4.2 Formulate your question

Previously in this book, we have discussed the importance of properly formulating a question. Formulating a question can be a useful way to guide the exploratory data analysis process and to limit the exponential number of paths that can be taken with any sizeable dataset. In particular, a sharp question or hypothesis can serve as a dimension reduction tool that can eliminate variables that are not immediately relevant to the question.

For example, in this chapter we will be looking at an air pollution dataset from the U.S. Environmental Protection Agency (EPA). A general question one could as is

Are air pollution levels higher on the east coast than on the west coast?

But a more specific question might be

Are hourly ozone levels on average higher in New York City than they are in Los Angeles?

Note that both questions may be of interest, and neither is right or wrong.
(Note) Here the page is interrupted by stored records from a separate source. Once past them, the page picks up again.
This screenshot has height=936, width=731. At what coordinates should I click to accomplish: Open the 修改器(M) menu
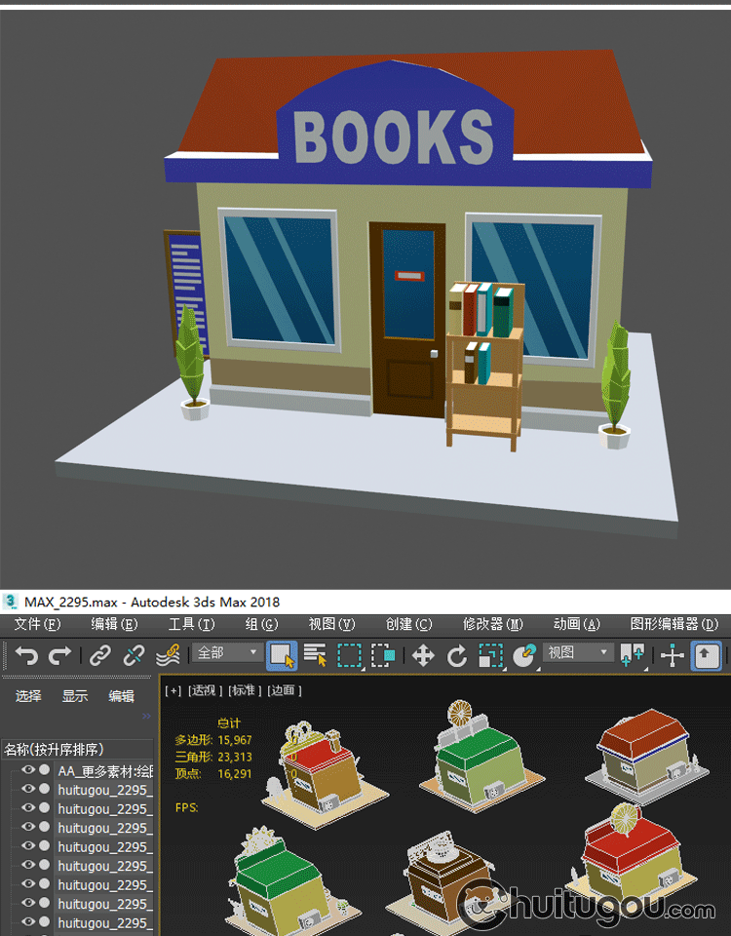pos(492,624)
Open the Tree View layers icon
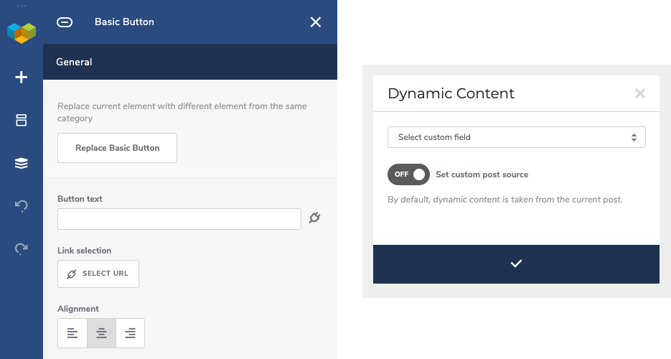The width and height of the screenshot is (671, 359). pyautogui.click(x=22, y=163)
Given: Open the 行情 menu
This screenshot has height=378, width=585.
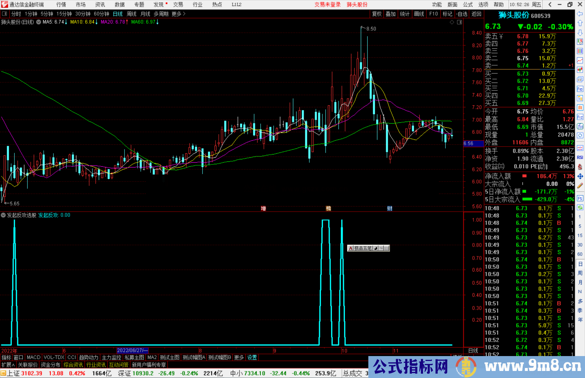Looking at the screenshot, I should coord(61,5).
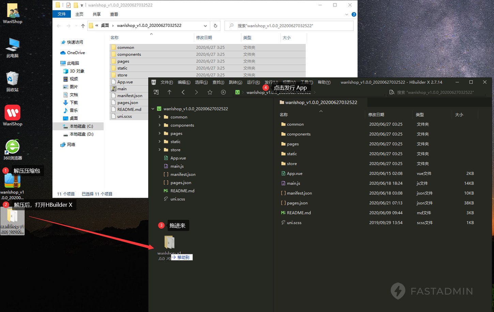Open the Explorer address bar history dropdown
The width and height of the screenshot is (494, 312).
click(205, 26)
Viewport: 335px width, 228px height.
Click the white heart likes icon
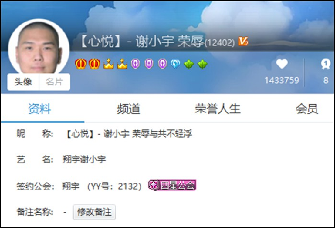(282, 64)
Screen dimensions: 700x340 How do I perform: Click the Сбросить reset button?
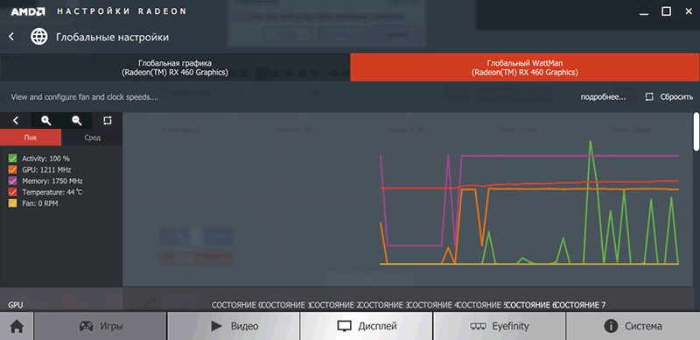[x=669, y=96]
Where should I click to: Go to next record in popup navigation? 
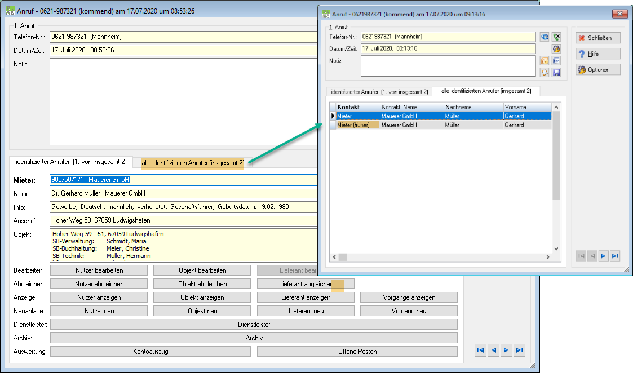(604, 256)

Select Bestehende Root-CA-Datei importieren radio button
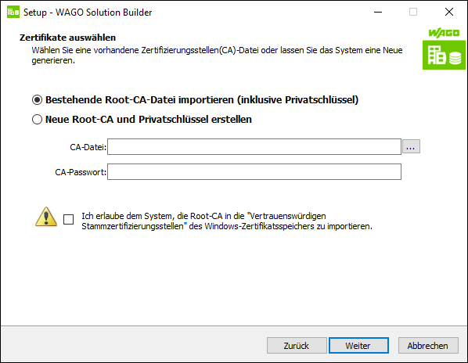[x=37, y=100]
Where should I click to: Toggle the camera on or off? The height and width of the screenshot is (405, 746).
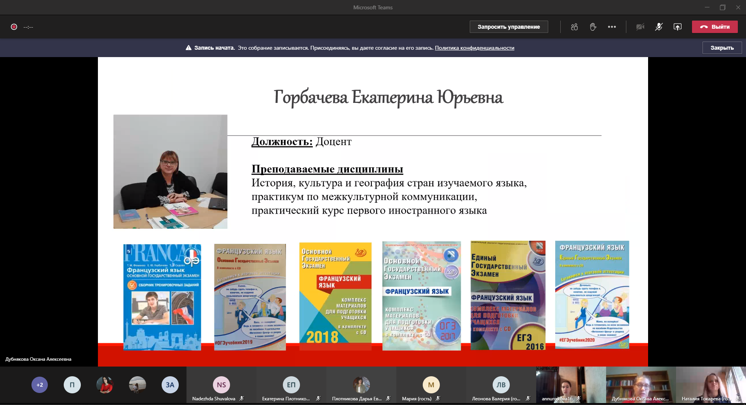tap(640, 27)
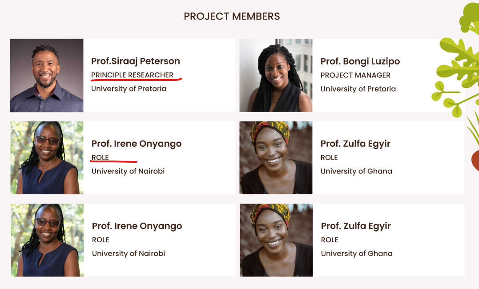Click Prof. Zulfa Egyir's name in middle row
Screen dimensions: 479x289
click(355, 144)
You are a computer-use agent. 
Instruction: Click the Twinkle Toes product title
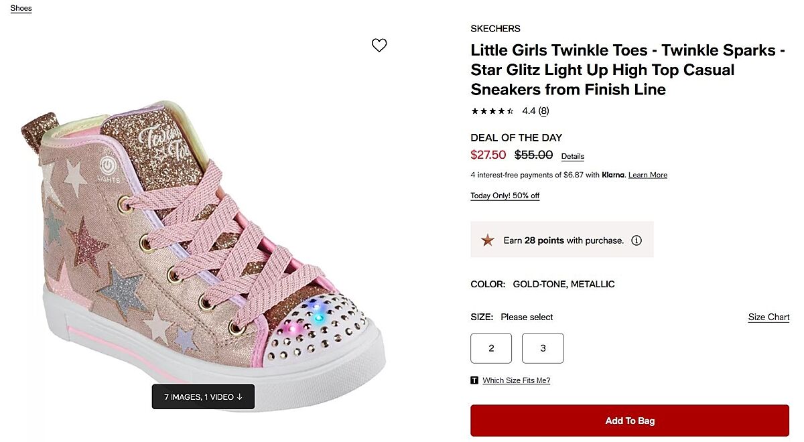pyautogui.click(x=627, y=70)
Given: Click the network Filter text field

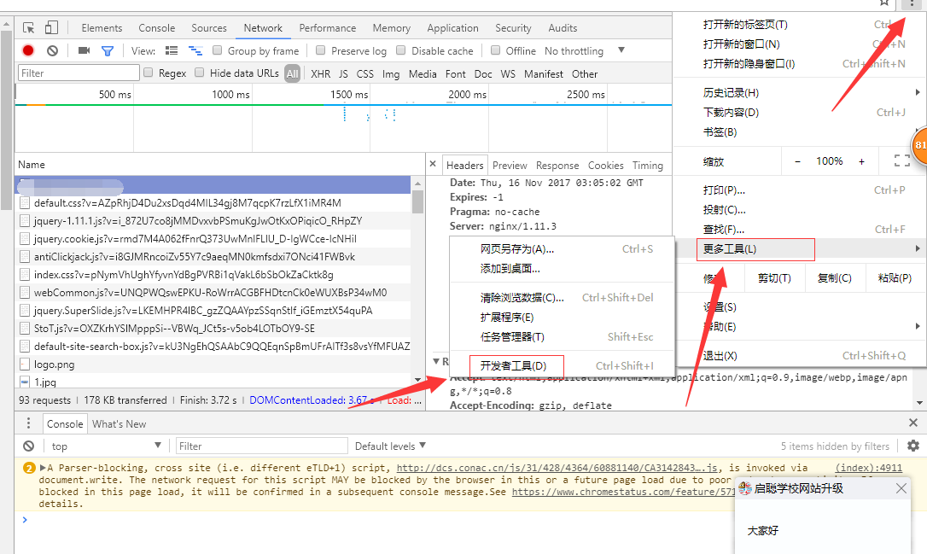Looking at the screenshot, I should (79, 73).
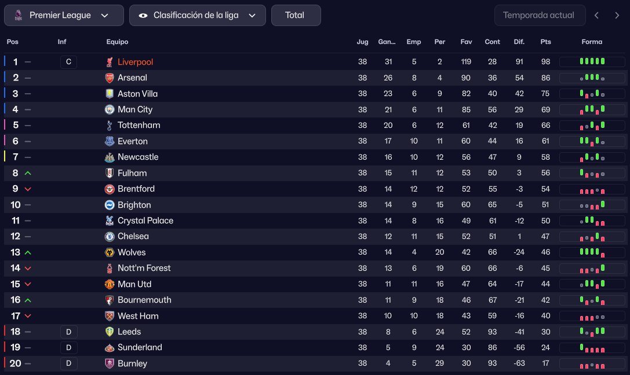Click the Tottenham crest icon
The image size is (630, 375).
point(110,125)
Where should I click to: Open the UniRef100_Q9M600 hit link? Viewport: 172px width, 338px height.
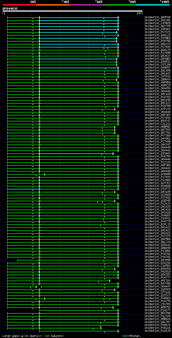tap(157, 80)
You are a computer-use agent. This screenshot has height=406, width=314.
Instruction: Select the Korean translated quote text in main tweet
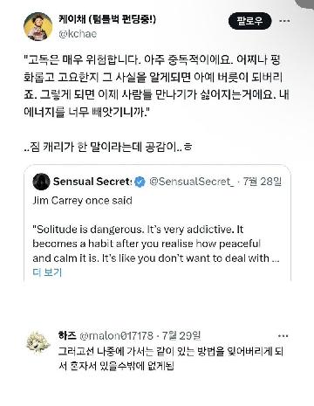156,86
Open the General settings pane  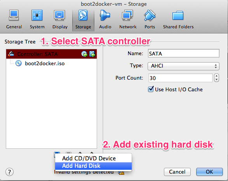14,19
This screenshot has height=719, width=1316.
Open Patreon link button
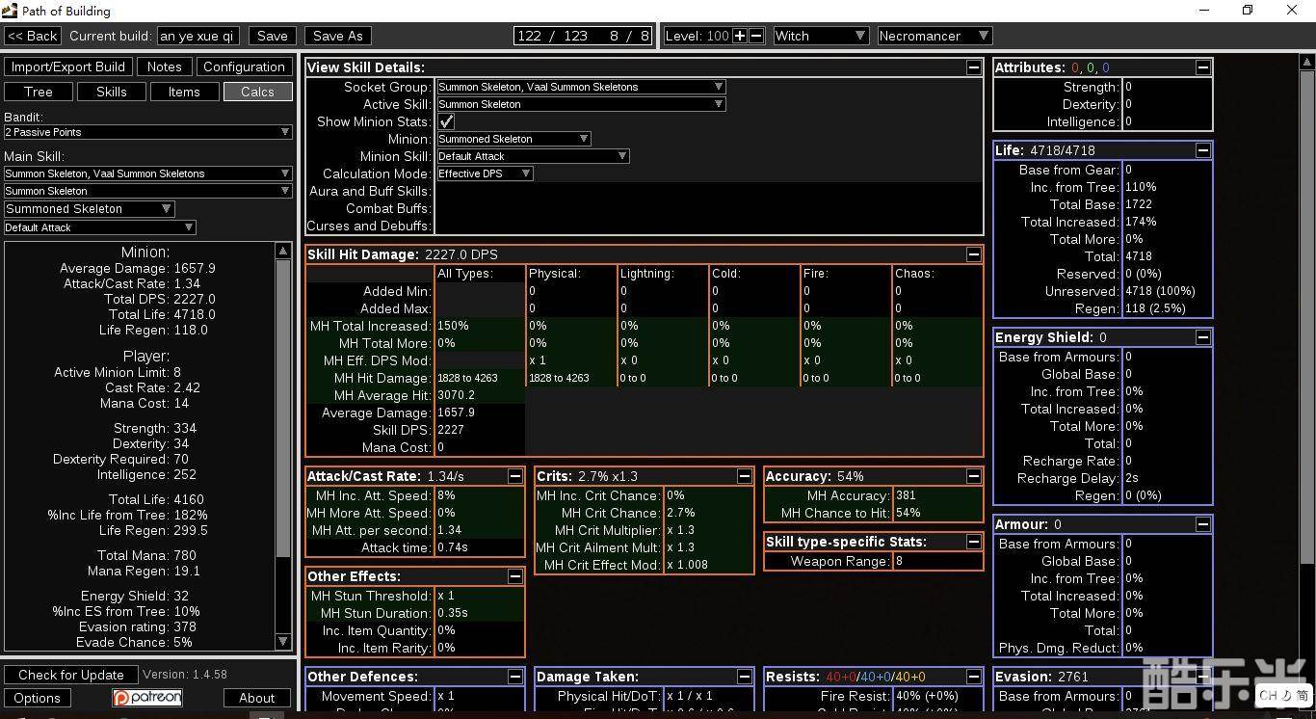[x=147, y=698]
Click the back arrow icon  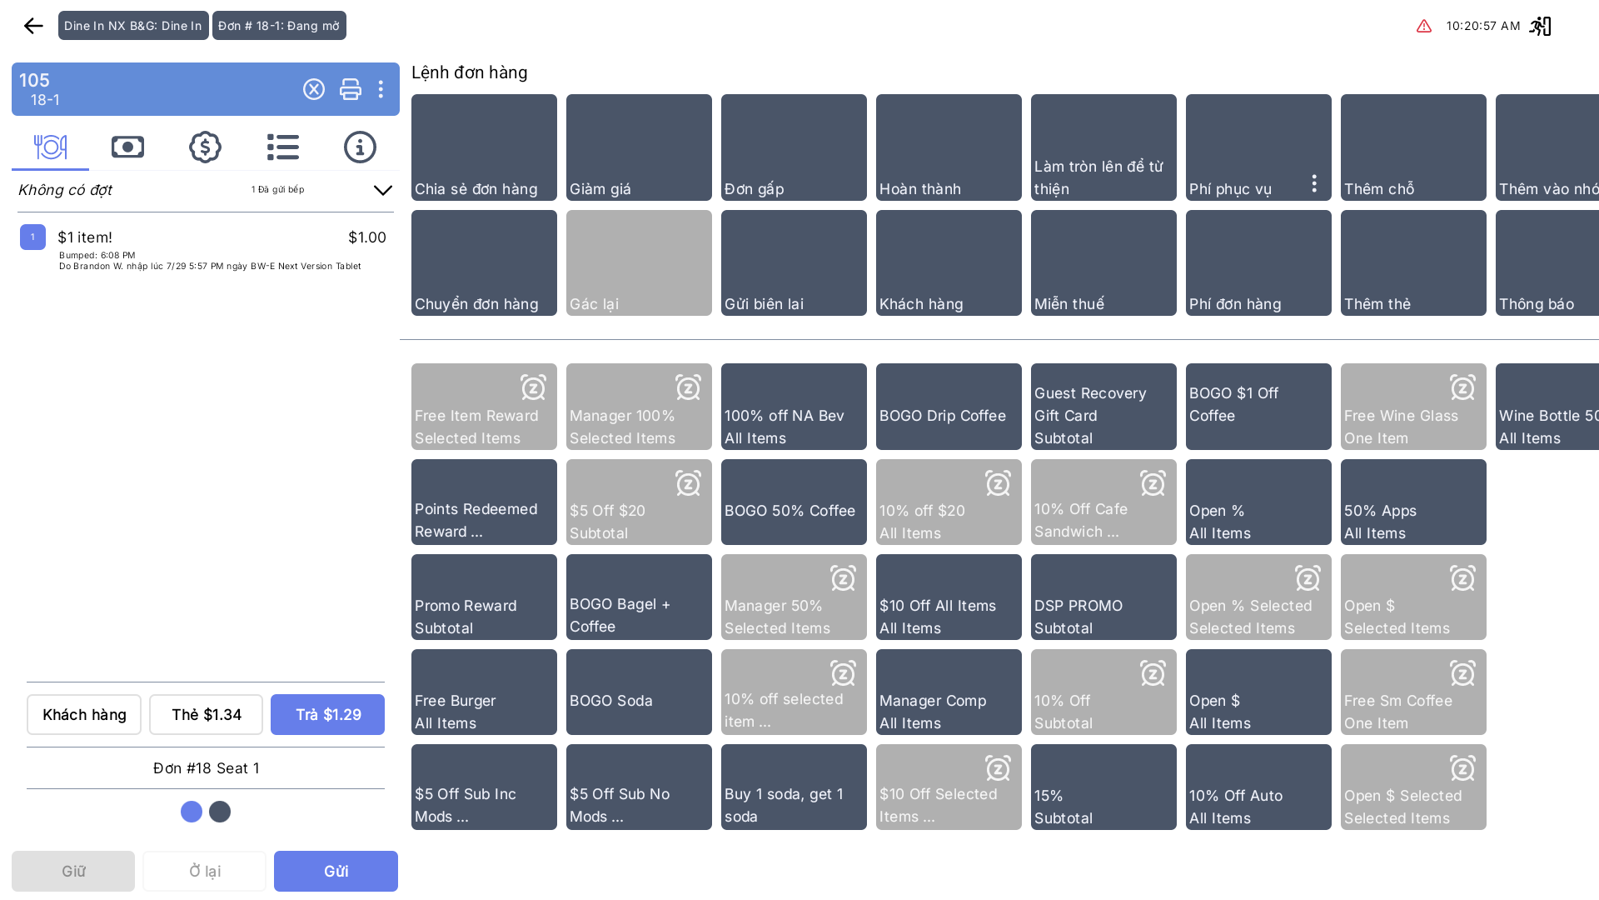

But the first question requires looking at all pollutants across the entire east and west coasts, while the second question only requires looking at single pollutant in two cities.

It’s usually a good idea to spend a few minutes to figure out what is the question you’re really interested in, and narrow it down to be as specific as possible (without becoming uninteresting).

For this chapter, we will consider the following question:

Do counties in the eastern United States have higher ozone levels than counties in the western United States?

As a side note, one of the most important questions you can answer with an exploratory data analysis is “Do I have the right data to answer this question?” Often this question is difficult to answer at first, but can become more clear as we sort through and look at the data.